╭─ Texto dado

(Capricho de formas y colores) Tanci
Pendían colgadas de una traba de madera y ésta a su vez estaba sujeta a un hilo de carrete que, a modo de tendedera, atravesaba de extremo a extremo y pasaba por encima de la cabeza de la ventera. No era lo único que colgaba de esa tendedera que hacía las veces de expositor, improvisado reclamo en la venta rural.
Por más que se me fueron los ojos, tiré de la chaqueta de mi madre, señalé tímidamente con el dedo, me atufé y hasta me puse de mal humor, no supe comunicar con palabras lo que quería de aquella tendedera, por otra parte llena de otros objetos como alpargatas, cernideras, paños de cocina, regaderas o baldes. Aquella llamativa bolsa transparente de plástico con pequeñas frutas y verduras en su interior no llegó a mis manos y no obtuve el tan preciado capricho que, de alguna manera, hubiera llenado mi necesidad de palpar, tocar, acariciar… lo que se me colaba por mis sentidos.
Supe que ellos sabían, sin haber articulado palabra alguna de petición para mi deseo, lo que yo quería, pero ignoraron mi demanda.
Cuando gané mi primer sueldo, compré unas frutas y verduras similares, aunque sin el mismo encanto que las de mi recuerdo. Les saqué partido como enseñante y, al final, pasé a regalárselas a mi sobrina para sus juegos.
Ahora, desde la distancia, me planteo si mi carácter hubiera variado para mejor o para peor, de habérseme concedido aquel pequeño capricho, que en realidad no lo fue tanto, porque era más bien la manifestación de la necesidad de palpar y olfatear con todos mis sentidos. Ahora que lo pienso y reflexiono, concederme aquel insignificante capricho hubiera aumentado, más todavía, mi sensibilidad estética, táctil, visual y hasta olfativa.
Hoy por hoy, no sé dónde englobar el capricho por el capricho. Lo cierto es que el capricho es un antojo y es verdad que me antojé en aquel momento; sin embargo, no hay que confundirlo con la actual cultura permisiva en la que se permite al niño dejarse llevar por los caprichos llegando al extremo de no poder soportar cualquier mínima frustración. Bien pensado, no recuerdo otro capricho que se cruzara en mi camino en aquellos años de escasez y ahorro. Y si lo hubo, quedó relegado en alguna gaveta de mi cerebro, aparcado, en la certeza de que no se me iba a conceder.
Esa fue la única vez en que fui consciente de un posible capricho: en el albor de mi primera infancia. Aquellas pequeñas frutas y verduras plásticas guardadas en un fino y transparente celofán eran atractivas a mis pupilas. Probablemente lo que me llegaba eran las formas y los colores, como destellos multicolores que me capturaban con su silenciosa y atractiva llamada.

╰─
╭─ Datos de origen

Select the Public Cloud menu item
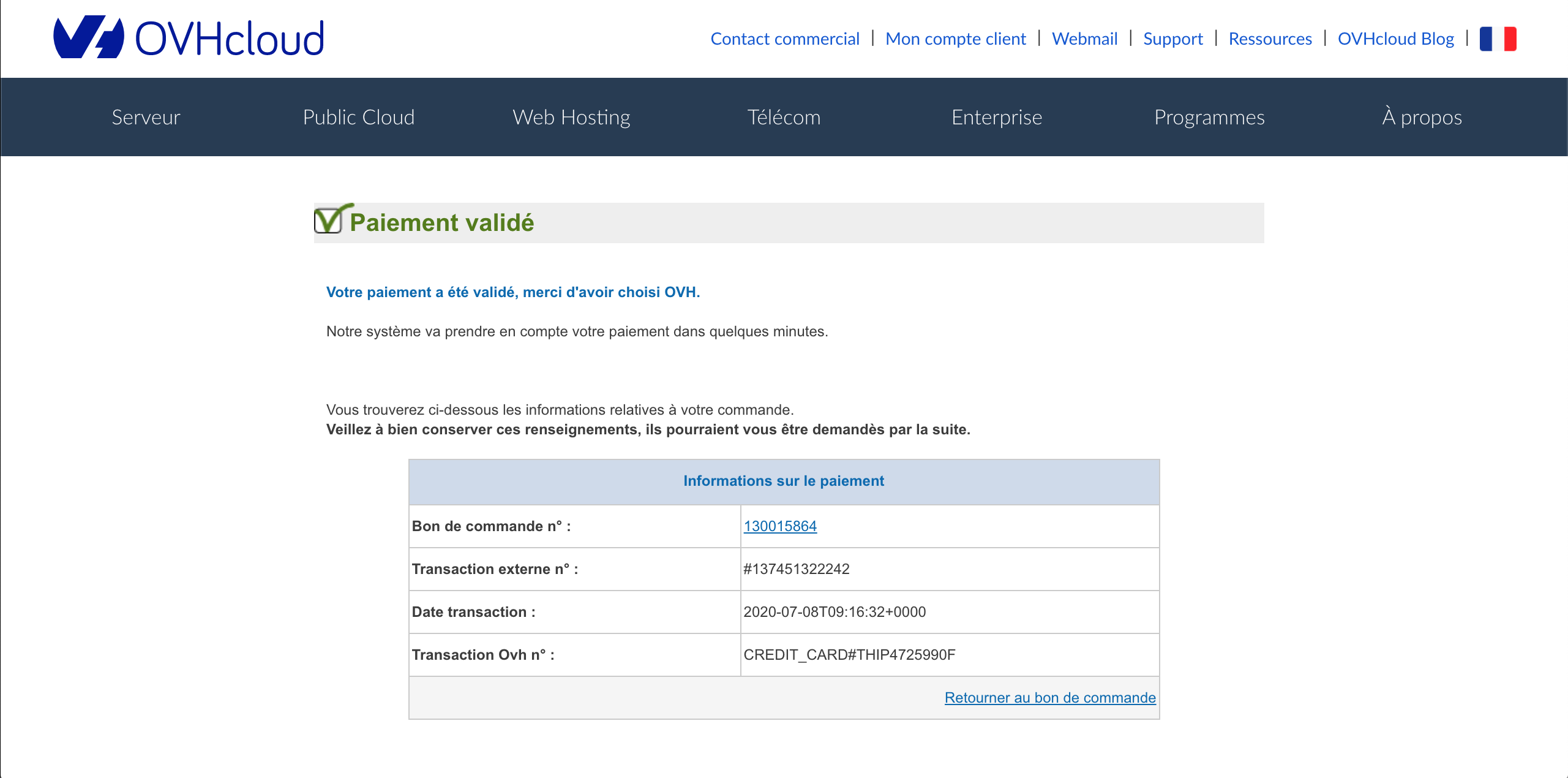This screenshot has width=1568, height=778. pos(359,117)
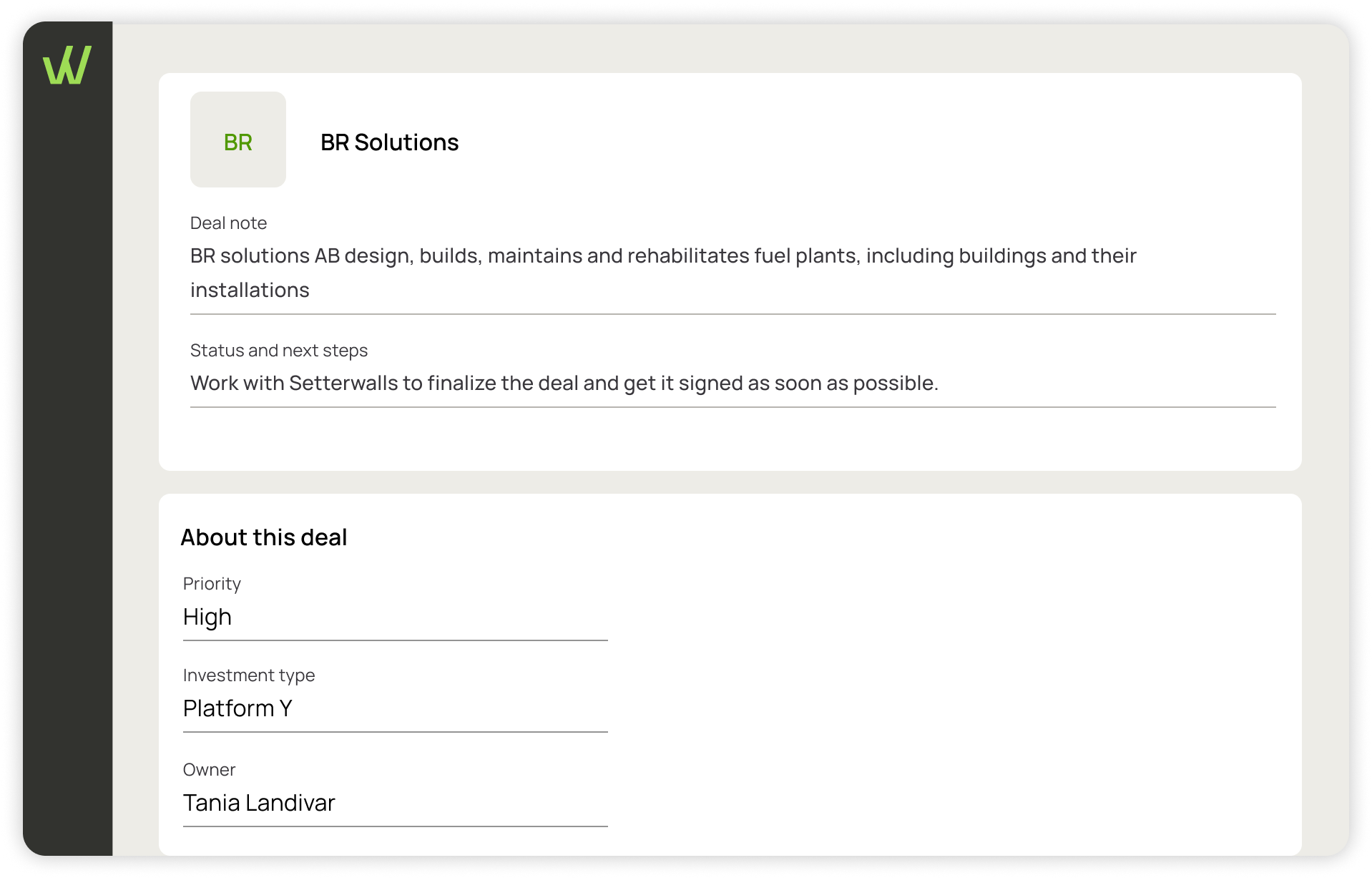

╰─

## Completa lo siguiente
**1.** Resume el relato en dos oraciones.
**2.** Reproduce literalmente el fragmento del relato desde "Supe que ellos" hasta "para sus juegos.", ambos incluidos.

## Respuestas
**1.** En su primera infancia, quien narra deseó, sin saber pedirla con palabras, una bolsa transparente con pequeñas frutas y verduras de plástico que colgaba de la tendedera de una venta rural, pero no la obtuvo, pese a que su deseo fue entendido. Con su primer sueldo compró unas similares, las aprovechó en la enseñanza y las regaló a su sobrina; hoy considera que aquel capricho, que no confunde con la actual cultura permisiva, habría aumentado su sensibilidad estética, táctil, visual y olfativa.

**2.**
Supe que ellos sabían, sin haber articulado palabra alguna de petición para mi deseo, lo que yo quería, pero ignoraron mi demanda.
Cuando gané mi primer sueldo, compré unas frutas y verduras similares, aunque sin el mismo encanto que las de mi recuerdo. Les saqué partido como enseñante y, al final, pasé a regalárselas a mi sobrina para sus juegos.